Hölle, denke ich. Denn wer hat sich dieses Deutschsein nur ausgedacht? Diese Art des Deutschseins überhaupt erfunden? Das habe ich mich auch 2018 auf der Bühne gefragt. Konkret fragte ich, ob nicht jede deutsche Familiengeschichte so begann, wie Carl Zuckmayer sie in »Des Teufels General« erzählt: mit einem römischen Legionär, der einem blonden Mädchen Latein beibrachte. Dann kam ein Kelte dazu, ein Graubündener Landsknecht, ein Schiffer aus Holland, ein französischer Hauslehrer, ein böhmischer Musiker. Und ganz am Schluss stand eine vermeintliche Mehrheit da und sagte: Wir sind Deutsche. Eingeborene in einem Landstrich, durch den seit Menschengedenken die Völker zogen und Nachkommen hinterließen.
2018 fehlte es an allen Ecken und Enden an einem Bewusstsein und Wissen über Schwarze Menschen. Die große Auseinandersetzung über Antischwarzen Rassismus lag noch vor uns und hinter uns die intensive Debatte über die Rolle von Migration und geflüchteten Menschen um das Jahr 2015. Darum wollte ich behutsam vorgehen, das Publikum bloß nicht überfordern. Näherte mich über die Zusammensetzung des Begriffs »deutsch«, beschrieb ihn als eine Art Illusion, eine Konstruktion, die erst im 18. Jahrhundert geschaffen wurde. Mein Text war nicht als Angriff gedacht, aber er klang plötzlich so und musste auch so klingen, nachdem der besagte Autor in seiner Vorrede mit der »Nazikeule« um die Ecke gekommen war. Ungeplant war das. Ich schwöre!

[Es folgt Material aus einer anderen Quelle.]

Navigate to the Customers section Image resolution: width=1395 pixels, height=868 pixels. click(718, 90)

Aber ich erinnere mich auch daran, wie bestärkend es war, meinen Text auf der Bühne zu sprechen und damit das letzte Wort zu haben. Diese ganze Situation war einfach so bezeichnend für den deutschen Diskurs.

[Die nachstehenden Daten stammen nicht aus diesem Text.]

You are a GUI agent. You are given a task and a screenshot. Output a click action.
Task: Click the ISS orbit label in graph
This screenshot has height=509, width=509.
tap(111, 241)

Wer bestimmt, was deutsch ist? Wer dazugehört oder nicht, vielleicht ein bisschen oder erst später? Und wie viele andere sind in einem Deutschen? Was also ist deutsche Literatur? Um Antworten auf diese Fragen zu finden, bedarf es Kontext. Und so war meine Antwort auf dich und Necati nicht nur eine Reaktion auf eure Thesen, sondern fand auch vor dem Hintergrund der Debatte um die gewaltvollen Ausschreitungen in Chemnitz 2018 statt. Ein rassistischer Mob war dort nach einer tödlichen Auseinandersetzung am Rande eines Stadtfestes durch die Straßen gezogen und hatte Menschen angegriffen, die nicht in ihr völkisches, weißes Bild von Zugehörigkeit passten. Die Ereignisse hatten eine wochenlange mediale Debatte ausgelöst, die auch zur Versetzung des damaligen Präsidenten des Verfassungsschutzes, Hans-Georg Maaßen, in den einstweiligen Ruhestand führte. Ein Mann, der als Geheimdienstchef die Demokratie schützen sollte, später mit der Werteunion die Politik aufmischen wollte und zum offiziell eingestuften Extremisten wurde, der sich heute mit international aktiven Rechtsradikalen trifft und Verschwörungsgedanken teilt.[6]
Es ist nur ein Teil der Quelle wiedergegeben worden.